Me sorprendió no escuchar a Mimos no bien me acerqué a la puerta, normalmente podía escucharlo ladrar desde el otro lado, excitado ante lo inminente de mi llegada que representaba para él paseo y comida. Una alerta se despertó dentro de mi cuando el perro no vino corriendo a saludarme como lo hacía con normalidad. Mis más terribles sospechas se confirmaron cuando encontré al can muerto en la cocina.

Aquel jueves les iba a demostrar a mis hermanos que la suerte del “azucarero” iba a cambiar. Me metí entusiasmado entre la multitud de turistas, estudiantes y resto de la población que se dirigían a numerosos y diversos destinos. Quería encontrar a la persona idea, no sólo para “hacer el día”, sino también para que de una vez me dejaran de tomar el pelo e inventarme nombres.

La desesperación recorrió todo mi cuerpo. Aquello no me podía estar pasando. No había ninguna señal que indicara como había muerto el perro, pero no había dudas de que lo estaba. No sabía bien que hacer y la única idea que se me ocurrió fue la de llevarlo al veterinario cuyo número y dirección los vecinos me habían dado para casos de emergencia. Así que sin pensarlo dos veces metí a Mimos en el primer bolso que vi a mano y partí hacia la clínica veterinaria.
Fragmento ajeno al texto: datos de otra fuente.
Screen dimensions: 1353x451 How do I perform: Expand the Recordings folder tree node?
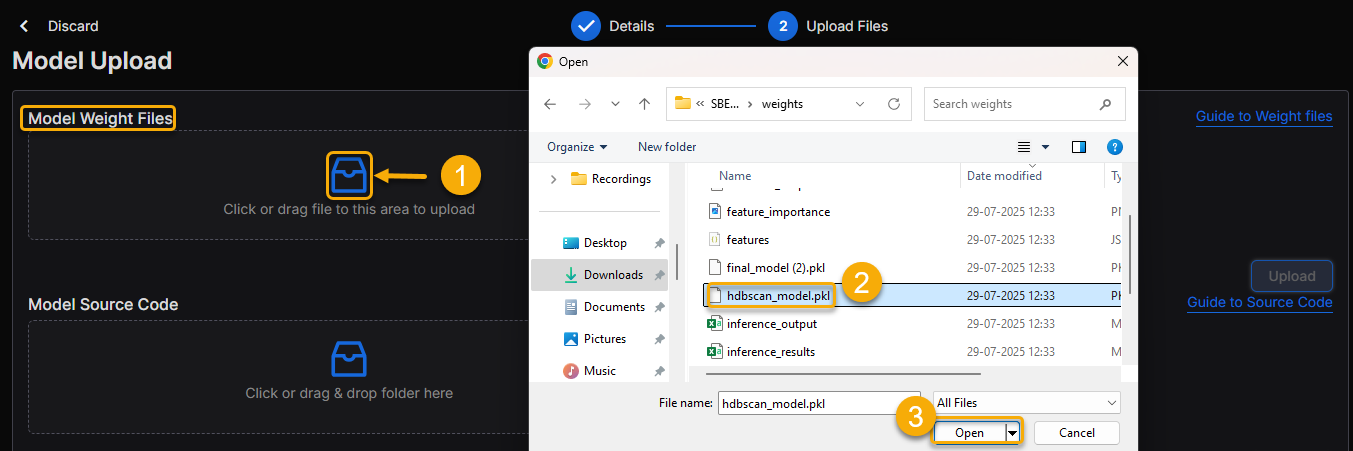[x=553, y=179]
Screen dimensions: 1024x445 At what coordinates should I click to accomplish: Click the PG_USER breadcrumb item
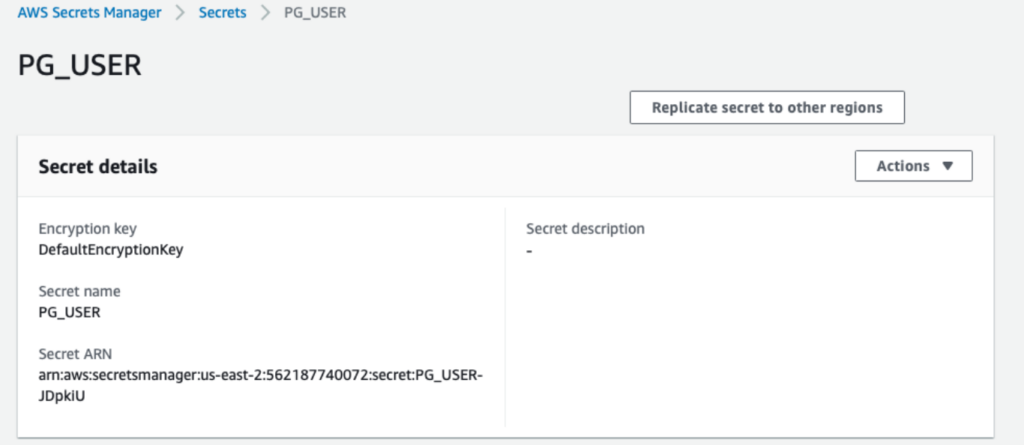tap(315, 13)
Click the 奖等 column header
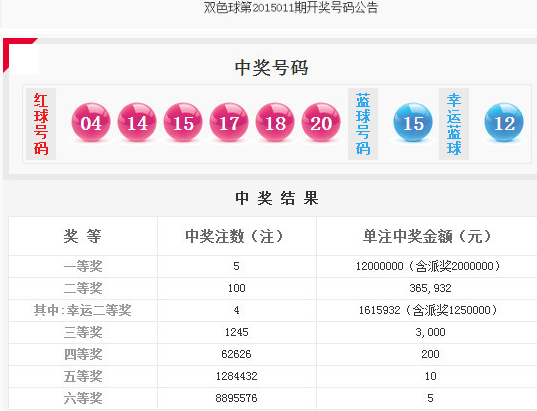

No bien la vi entre la multitud supe que era la víctima perfecta. Parecía muy nerviosa, apurada y sin tener muy en claro a donde iba. Miraba un mapa con frustración mientras un pesado bolso colgaba de su lado, era de una marca cara y se veía que estaba repleto, lo cual lo hacía a mis ojos muy tentador. Me fui acercando a ella lentamente, esperando la oportunidad perfecta de arrebatarle lo que llevaba.

No tenía ni idea de qué metro debía tomar. No sabía bien en qué barrio vivía el veterinario, y como era nueva en la ciudad no dominaba en absoluto el tema de los metros. Para empeorar las cosas, el peso del perro en el bolso me estaba destrozando el hombro, pesaba una barbaridad. Por suerte un muchacho atento se acercó a mi y se ofreció con toda la amabilidad a liberarme de aquel peso.

La chica accedió sin mirarme dos veces a que llevara su bolso que pesaba un horror, lo que me demostró que estaba en lo cierto y seguro que allí había algo prometedor. Por las dudas le pregunté que llevaba y ella nerviosa me contestó que era equipamiento informático. Aquel era mi día. Sin esperar un segundo más, con el bolso bien agarrado en mi hombro, comencé a correr, sin mirar atrás cuando la chica comenzó a gritar desesperada.

Bajé el ritmo sólo cuando me acerqué a la zona donde mis hermanos y yo nos juntábamos a apreciar nuestros botines. Los vi a los tres allí reunidos, en el fondo de callejón donde siempre quedábamos. Les sonreí de forma triunfadora, golpeando el bolso, dándoles a entender que había ganado en grande. Al hacer aquel gesto noté que algo no estaba bien. Mi cargamento se sentía suave, no rígido como se podía esperar que fuera una computadora o un disco duro externo.

Un mal presentimiento recorrió mi espalda en el momento justo en que quedé delante de mis hermanos. Quise evitar que Oscar agarrara el bolso, pero era demasiado tarde. Mi hermano mayor miró el cargamento y tras pegarle una ojeada lo tiró al suelo, asqueado. Con curiosidad Victor y Carlos también indagaron que era lo que yo llevaba allí. Ambos cruzaron una mirada sorprendida que se convirtió de repente en un coro de carcajadas al que Oscar se unió al instante.

Intrigado por saber que había generado aquella reacción y temiendo lo peor, miré también dentro del bolso. Con horror descubrí que en lugar de equipamiento informático allí adentro había en realidad un perro muerto. Resignado escondí mi cabeza entre mis manos y me preparé psicológicamente para cualquier nombre horrible que mis hermanos quisieran llamarme.